■ Jouw opdrachten ■
**a)** Som de terugkerende thema's op die TU Delft volgens de leestekst over de beoordeling van het functioneren in de kritiek van collega's herkent.
**b)** Ga verder met de leestekst over de beoordeling van het functioneren en laat je vervolg beginnen na de laatste zin van die tekst.

■ Leestekst ■
★ ★ ★ ★

Het hof is zich ervan bewust dat het achtereenvolgens weergeven van alleen de kritische opmerkingen een eenzijdig beeld geeft van het functioneren van
[appellante]
en daarmee
[appellante]
tekortdoet. Waar het hier echter om gaat, is dat deze passages duidelijk maken waarom bij de beoordeling van het functioneren van
[appellante]
óók grond bestond voor het plaatsen van kritische kanttekeningen. Daarbij is nog van belang dat het hier citaten betreft uit het commentaar van achttien van de 27 collega’s aan wie
[appellante]
commentaar had gevraagd. Ook is van belang dat in deze kritiek terugkerende thema’s kunnen worden gelezen, namelijk – in de woorden van TU Delft - een als te directief ervaren stijl van leiding geven, tekortschietend beschouwend vermogen, teveel zaken tegelijkertijd oppakken en gebrek aan organisatiesensitiviteit.
5.11.
[appellante]
heeft weliswaar allerlei relativerende opmerkingen gemaakt over de door TU Delft bedoelde signalen die haar vanuit de Ombudsman, de OR en de OnderdeelCommissie van de Universiteitsdienst (hierna: OdC-UD) bereikten over de directie Finance en de rol van
[appellante]
daarin, maar een en ander neemt niet weg dat deze signalen er zijn geweest. De schriftelijke verklaring van
[voorzitter CvB]
over zorgen van de voorzitter van de OR en de Ombudsman naar aanleiding van vertrouwelijke klachten van individuele medewerkers, vindt voldoende steun in de schriftelijke verklaringen van de voormalige voorzitter van de OR alsmede het bericht van de voorzitter van de OdC-UD.

★ ★ ★ ★

■ Brongegevens ■

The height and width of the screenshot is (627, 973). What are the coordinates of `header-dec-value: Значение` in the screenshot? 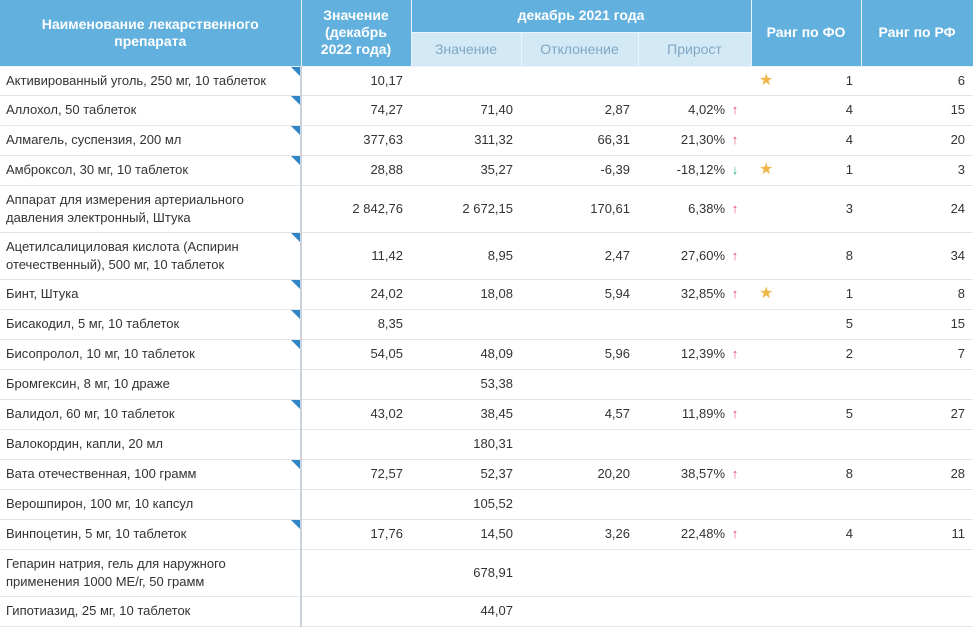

★ ★ ★ ★

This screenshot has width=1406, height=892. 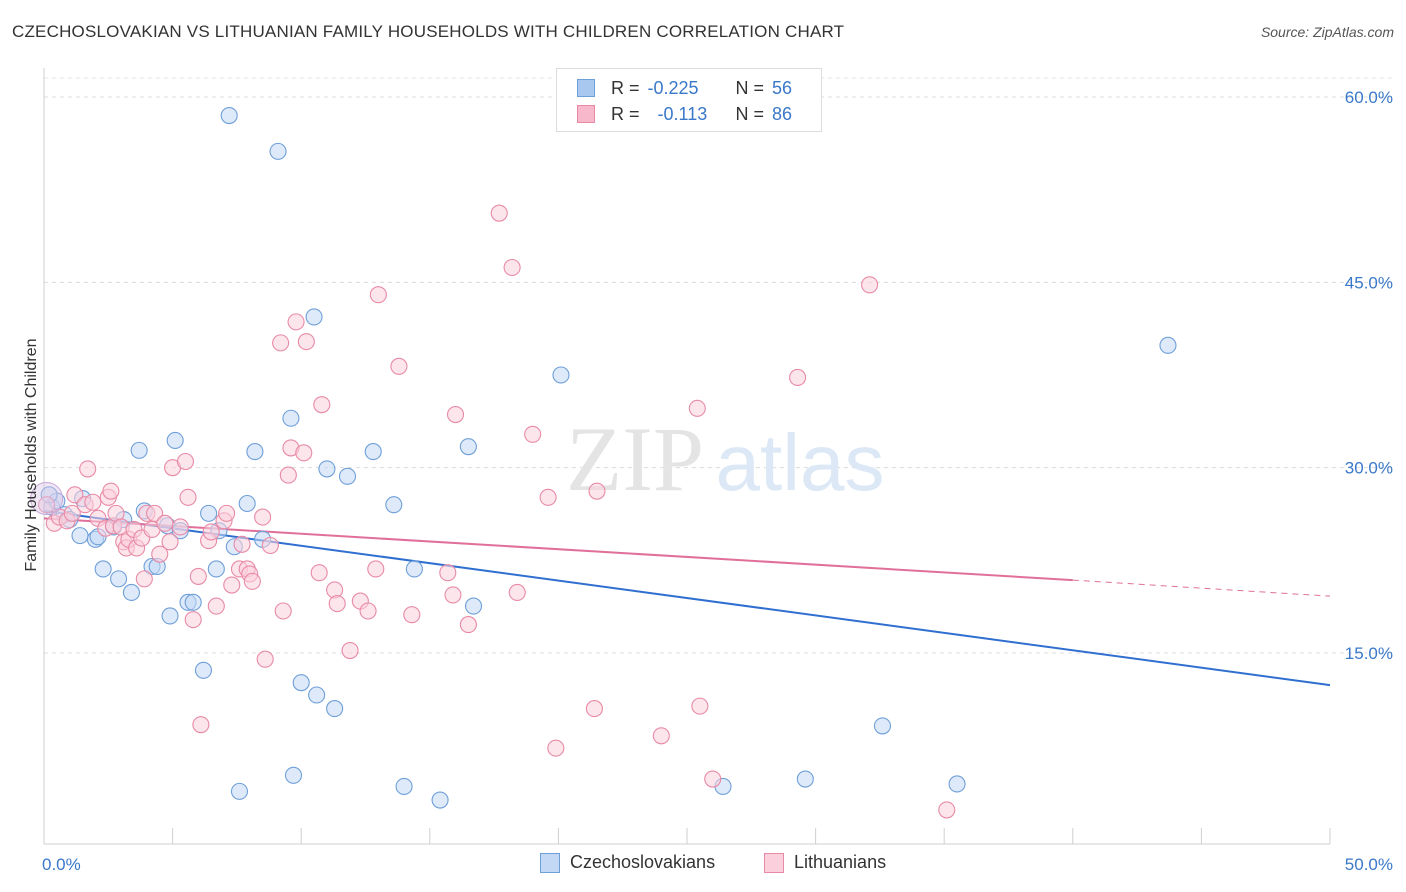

★ ★ ★ ★

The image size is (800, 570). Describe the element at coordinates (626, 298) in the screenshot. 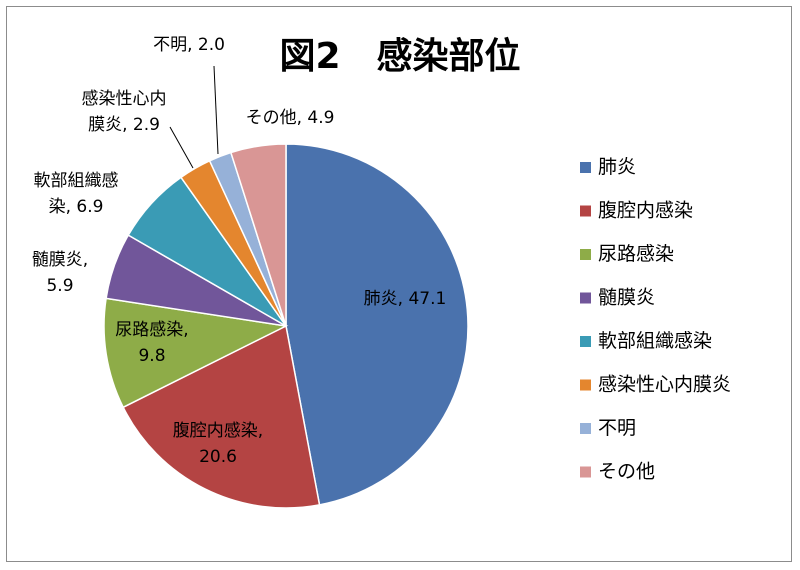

★ ★ ★ ★

■ Antwoorden ■
**a)**
- een als te directief ervaren stijl van leiding geven
- tekortschietend beschouwend vermogen
- teveel zaken tegelijkertijd oppakken
- gebrek aan organisatiesensitiviteit

**b)**
[appellante]
heeft erkend dat zij in februari 2020 heeft gesproken met de Ombudsman over signalen van onrust. Dat deze signalen er zijn geweest – en de inhoud ervan -, strookt bovendien met de hierboven weergegeven kritische passages uit de feedback die
[appellante]
heeft ontvangen van diverse collega’s.
5.12.
Het voorgaande overziende, rijst het beeld van een nieuwe directeur Finance die niet alleen maar lof oogstte voor haar werk, maar ook kritiek. Een en ander klinkt onmiskenbaar door in het verslag van het R&O-gesprek op 3 juni 2020. De wijze waarop
[appellante]
deze kritiek heeft weersproken – bijvoorbeeld door de ernst ervan te relativeren, door te wijzen op de overwegend positieve feedback, door andere onderzoeken aan te halen, door op te merken dat TU Delft nooit een onderzoek is gestart naar signalen, door te benadrukken dat de kritiek niet werd gedeeld door
[VPO]
– miskent dat het niet aan het hof is om een oordeel te geven over haar functioneren. Het gaat in de onderhavige zaak niet om een disfunctioneringsontslag, maar om de vraag of TU Delft als goed werkgeefster in redelijkheid gehouden was aan
[appellante]
na twee jaar een arbeidsovereenkomst voor onbepaalde tijd aan te bieden wegens goed functioneren. Bij de beantwoording van de vraag of
[appellante]
goed functioneerde, mocht TU Delft inderdaad in vergaande mate haar eigen afweging maken. Het is het hof niet gebleken dat TU Delft daarbij de grenzen van de haar toekomende beoordelingsvrijheid heeft overschreden.
5.13.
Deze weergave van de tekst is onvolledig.